Gordhan was giving a speech during a University of Johannesburg lecture on radical economic transformation and white monopoly capital on Wednesday.
“We have too many fence sitters at the moment in all organisations,” he said.
Gordhan made an appeal to all South Africans to stand against state capture in spite of ambitions to make small government deals or tenders.
He cautioned that should South Africans allow the rot that is state capture to continue, “we are going to slump into a 10-year disaster”.
He said it will take the economy years to recover from state capture.
“It’s going to take us five to ten years to recover from the disaster we are heading towards. It’s very important that as South Africans we do not only become informed, but we become actively involved,” he added.
Gordhan commended intellectuals and civil society for exposing state capture, saying that they allowed the country to understand it and be informed.
Gordhan and several ministers, including his former deputy Mcebisi Jonas, were ousted by President Jacob Zuma during a late night Cabinet reshuffle at the end of March.
He has since spoken out against state capture and Zuma’s close associates, the Guptas.
Wits University business school senior lecturer Lumkile Mondi said there was a silent coup that was taking over the state.
“What is very important for all of you here is to understand there is a silent coup. Our state is being looted for private enrichment.”
He encouraged those in attendance to start lobbying their MPs to make a decision and vote with their conscience on August 8, during the vote of no confidence against Zuma.
Jonas said the country was a capital for corruption and state capture, adding that state-owned enterprises were being used to launder money and for racketeering.
He said that most SOEs are at the centre of money racketeering.
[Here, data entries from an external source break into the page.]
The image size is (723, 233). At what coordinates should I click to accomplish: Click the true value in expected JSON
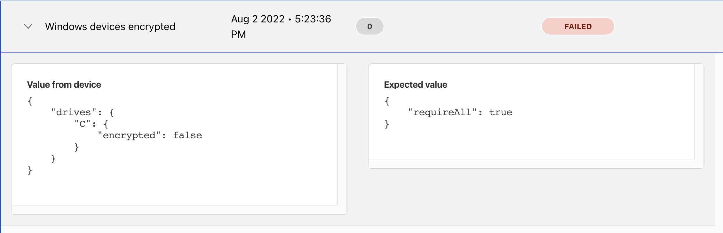click(500, 112)
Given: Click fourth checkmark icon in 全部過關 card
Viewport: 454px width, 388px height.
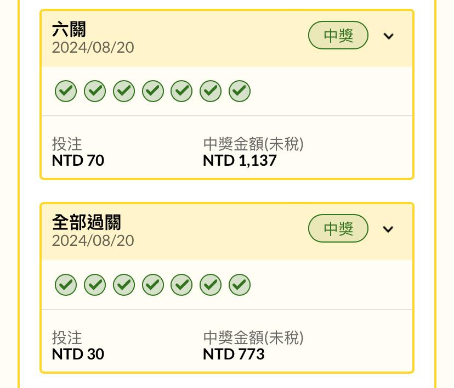Looking at the screenshot, I should (x=153, y=285).
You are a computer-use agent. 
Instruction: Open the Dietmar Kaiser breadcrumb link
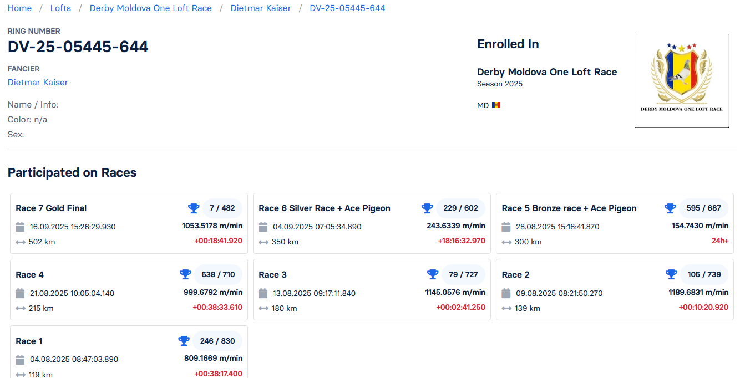click(261, 8)
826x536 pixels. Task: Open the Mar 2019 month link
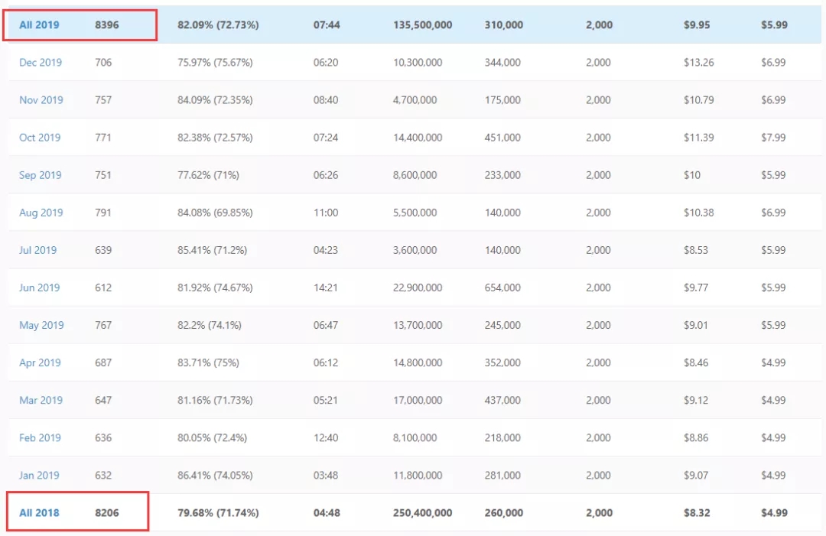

“South Africa is facing its defining moment both politically and economically… We are increasingly becoming a capital of corruption and state capture,” he said.
The speeches by the economic gurus were however met with mixed emotions by attendees and students.
Some students shouted that Gordhan and Jonas were sell-outs. During the question and answer session, students dressed in EFF colours and some holding ANC flags sang songs directed at Gordhan, asking what Zuma had done.
The students then gathered at the door of the auditorium, drowning out Gordhan while he was speaking. The lecture was then abruptly ended by the organisers.